Wallace should have challenged Jiang’s claim that political and cultural oppression in China benefits the Chinese people and the outside world. The oppression has cost China the services of many of its best and brightest, people who want more than their daily bread. The 20th century saw too much of dictators whose power to propel their countries into war resulted in bloodletting and international instability on a grand scale.

Jiang told Wallace that statesmen should ascend the highest peaks so they could get the longest view. Mike Wallace didn’t think to ask Jiang about his long view of the future. What does he see down the road for China and its neighboring countries 20 years from now? What are China’s long-term goals?peaceful progress or employing its great weight to humble the one remaining superpower and its allies?

After seizing power in 1949, China’s dictators made many disastrous decisions that resulted in millions of lives lost or ruined and enormously stunted cultural and economic development. They got away with this because they were not accountable to the people they ruled, and neither is Jiang Zemin.

Jiang ended his interview with Wallace by explaining why he had agreed to do it. He said, “I am convinced that this interview will further promote the friendship and the mutual understanding between our two peoples. That is all….I’m convinced of that. I trust America.”

Can America Trust Jiang?

That was the message that Mike Wallace transmitted for Jiang, but he failed to address the question of whether Ameri-ca can trust Jiang or whatever dictator may succeed him. Bill Gertz, the national security correspondent of The Washington Times, wrote about this in his book, “Betrayal,” published last year. He told how two American companies, Loral and Hughes, had helped China overcome problems that it was having with its Long March rocket in 2000, improving its reliability for both satellite launches and carrying nuclear warheads across the Pacific.

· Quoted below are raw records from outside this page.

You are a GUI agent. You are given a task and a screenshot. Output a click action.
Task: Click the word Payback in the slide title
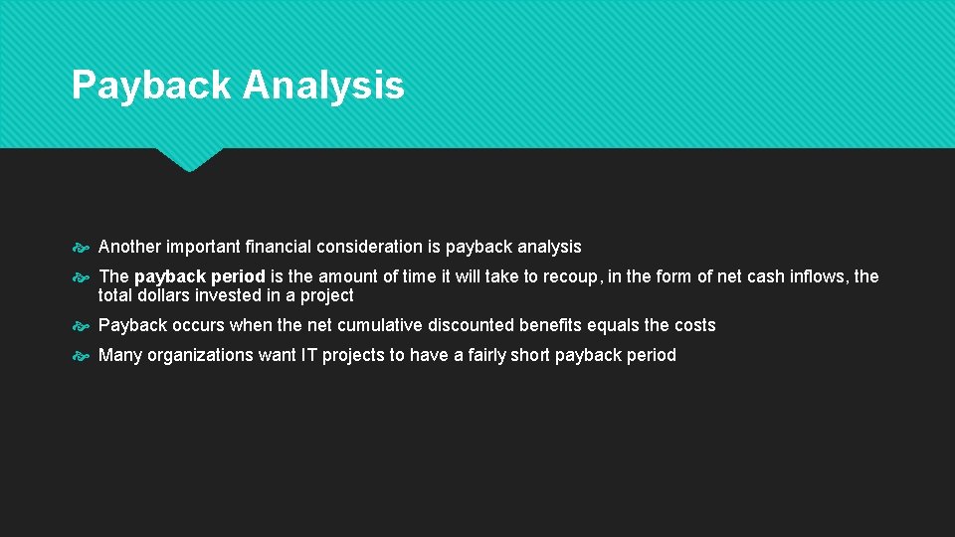[151, 86]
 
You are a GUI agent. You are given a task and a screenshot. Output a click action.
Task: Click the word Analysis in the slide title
[323, 86]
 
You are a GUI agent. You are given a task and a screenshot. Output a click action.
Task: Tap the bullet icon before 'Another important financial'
[83, 247]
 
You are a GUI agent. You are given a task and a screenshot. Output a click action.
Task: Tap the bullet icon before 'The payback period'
[83, 276]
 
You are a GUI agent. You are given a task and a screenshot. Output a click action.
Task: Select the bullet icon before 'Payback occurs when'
[83, 325]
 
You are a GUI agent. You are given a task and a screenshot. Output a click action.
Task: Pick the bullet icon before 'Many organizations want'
[83, 355]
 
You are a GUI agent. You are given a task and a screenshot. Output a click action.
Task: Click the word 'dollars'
[167, 295]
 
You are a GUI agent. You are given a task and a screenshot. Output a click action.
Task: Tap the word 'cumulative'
[380, 325]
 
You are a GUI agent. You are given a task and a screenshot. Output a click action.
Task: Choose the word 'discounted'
[472, 325]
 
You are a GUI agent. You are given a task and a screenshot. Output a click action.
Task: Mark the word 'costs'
[693, 325]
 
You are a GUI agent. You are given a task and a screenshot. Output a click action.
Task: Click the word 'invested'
[235, 295]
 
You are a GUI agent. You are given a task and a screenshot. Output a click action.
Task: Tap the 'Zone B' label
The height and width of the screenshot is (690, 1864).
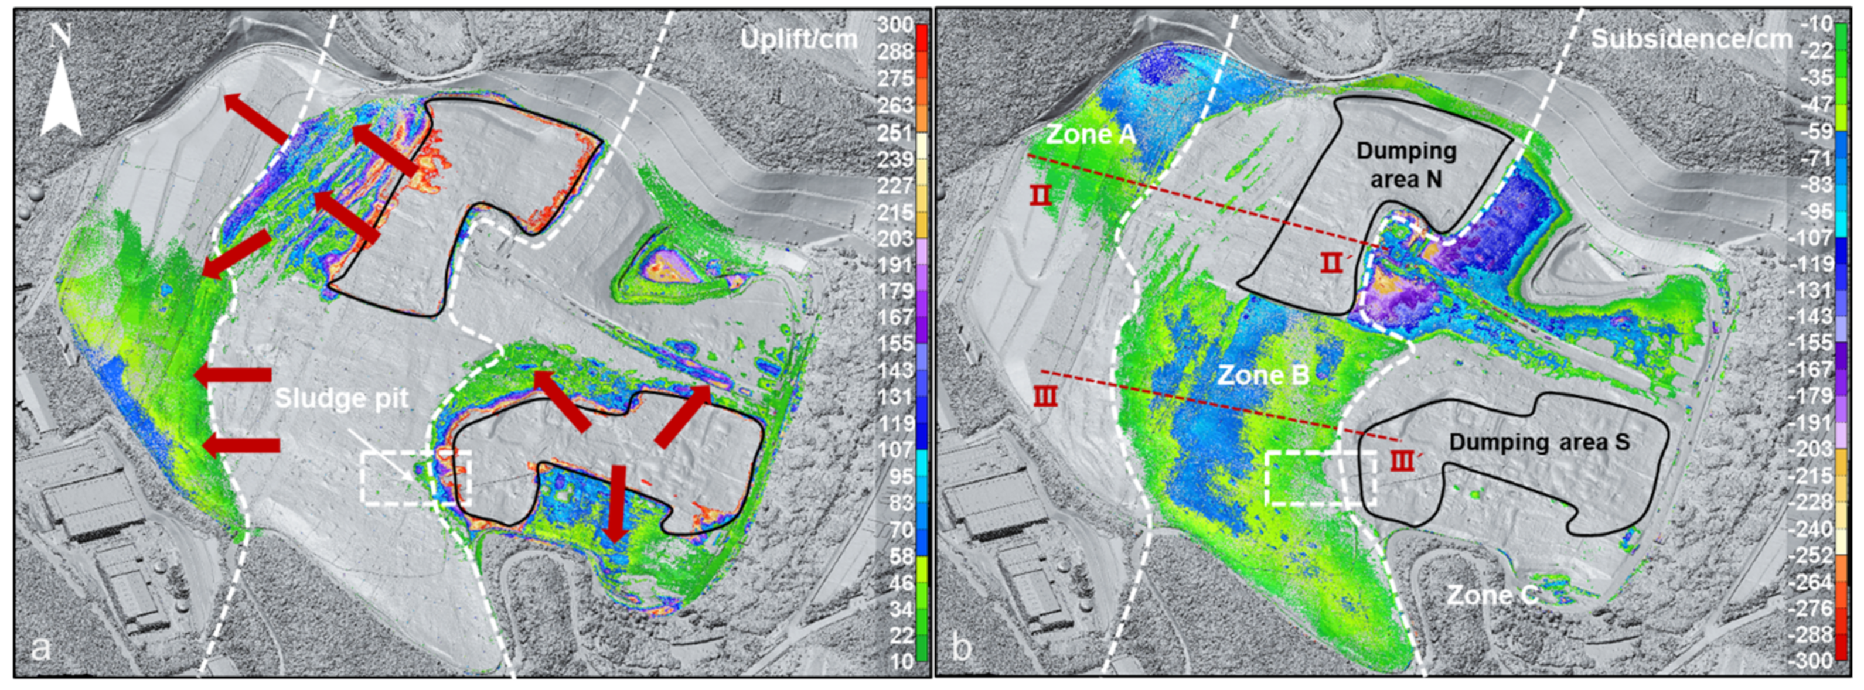(1263, 375)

Gertz said the Chinese promise to use its nuclear missiles only for retaliation against a nuclear attack was shown to be hollow in 1995, when Gen. Xiong Guangkai, the deputy chief of staff for intelligence of the Chinese army, told Chas. W. Freeman, Jr., a senior official in the departments of state and defense in the Bush administration, that Taiwan was a matter of vital interest to China. He said, “We are ready to sacrifice a million people for Taiwan.” Recalling U.S. threats to use nuclear weapons to end the Korean War, the general said, “You could do that then because you knew we couldn’t retaliate. Now we can. In the end, you care a lot more about Los Angeles than you do about Taipei.” It’s too bad Mike Wallace didn’t discuss that with Jiang Zemin.

In The Washington Times of Sept. 12, Bill Gertz wrote about two reports on China, one by the staff of the Senate Foreign Relations Committee and the other by Al Santoli, national security aide to Cong. Dana Rohrabacher. The Senate report was about the persistent problem of China’s failure to honor its commitments to the U.S. not to sell nuclear and chemical weapons material and missile parts to Iran, Libya, North Korea, Syria, Iraq and Pakistan.

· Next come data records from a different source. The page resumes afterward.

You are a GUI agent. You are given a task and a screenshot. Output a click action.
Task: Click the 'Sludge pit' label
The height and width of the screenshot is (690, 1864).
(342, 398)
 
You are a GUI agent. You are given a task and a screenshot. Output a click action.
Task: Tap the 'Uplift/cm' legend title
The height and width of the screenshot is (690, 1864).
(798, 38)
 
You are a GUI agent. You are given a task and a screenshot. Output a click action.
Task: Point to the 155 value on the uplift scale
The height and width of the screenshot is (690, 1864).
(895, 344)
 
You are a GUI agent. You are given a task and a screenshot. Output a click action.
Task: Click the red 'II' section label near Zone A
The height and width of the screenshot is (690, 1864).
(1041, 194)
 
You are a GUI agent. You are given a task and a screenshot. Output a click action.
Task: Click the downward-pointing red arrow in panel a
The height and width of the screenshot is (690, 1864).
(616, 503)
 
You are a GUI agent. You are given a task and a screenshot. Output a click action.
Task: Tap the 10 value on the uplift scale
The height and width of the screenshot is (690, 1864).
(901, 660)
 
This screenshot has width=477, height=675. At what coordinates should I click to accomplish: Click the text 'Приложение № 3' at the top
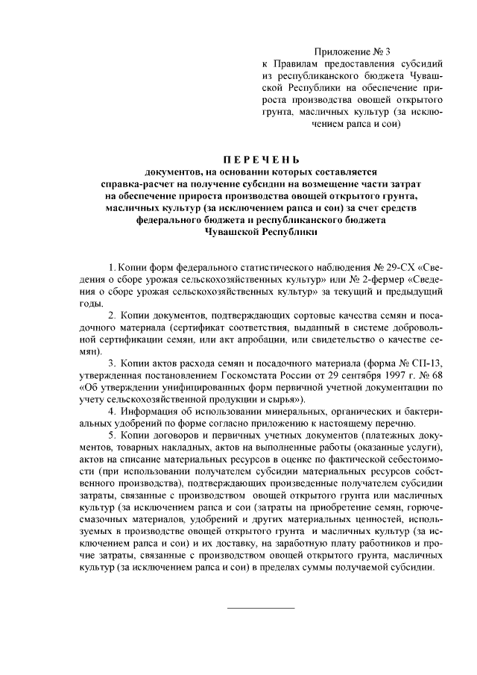(x=352, y=52)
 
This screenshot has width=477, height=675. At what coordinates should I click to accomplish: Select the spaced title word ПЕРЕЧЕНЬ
(x=262, y=158)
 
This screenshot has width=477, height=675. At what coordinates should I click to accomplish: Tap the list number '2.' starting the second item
(x=112, y=315)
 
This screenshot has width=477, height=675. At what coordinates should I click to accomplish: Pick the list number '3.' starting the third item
(x=112, y=362)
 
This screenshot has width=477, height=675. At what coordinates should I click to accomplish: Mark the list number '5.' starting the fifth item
(x=112, y=435)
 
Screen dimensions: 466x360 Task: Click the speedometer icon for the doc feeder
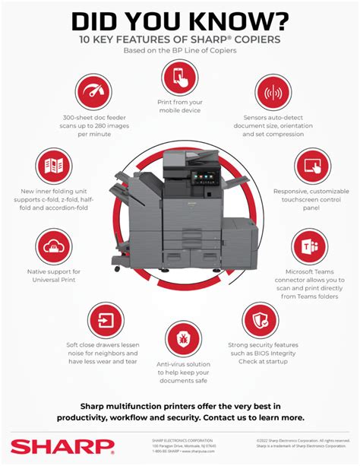[93, 94]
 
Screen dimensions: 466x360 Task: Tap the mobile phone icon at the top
[179, 77]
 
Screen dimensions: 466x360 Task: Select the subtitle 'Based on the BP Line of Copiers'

It discussed 42 cases of China’s sale of items ranging from nuclear components to missile technology to these countries. Senator Fred Thompson, sponsor of an amendment to the permanent normal trading relations with China bill that would impose sanctions on China for these sales, was quoted as saying, “They (the Chinese) are engaging in activities that pose a mortal danger to the welfare of this country.” This is another important subject Mike Wallace overlooked.

The Santoli report warns that China “is showing surprising rapid advances in joint maneuvers between naval, air force, marine infantry, paratroop, armored and missile units.” It is also developing its ability “to initiate electronic and computer attacks on enemy computers and to penetrate and destabilize enemy information systems.” It warns that its tactics call for “paralyzing the high-tech strength of the United States and (its) allies through attacks on military, economic and governmental computer systems.” It said that China experimented with this against Taiwan last year, and Santoli notes that a recent air-raid drill in Shanghai could be preparation for a conflict over Taiwan. The report concludes that all this “poses an immediate threat to Taiwan’s military….and U.S. military forces.”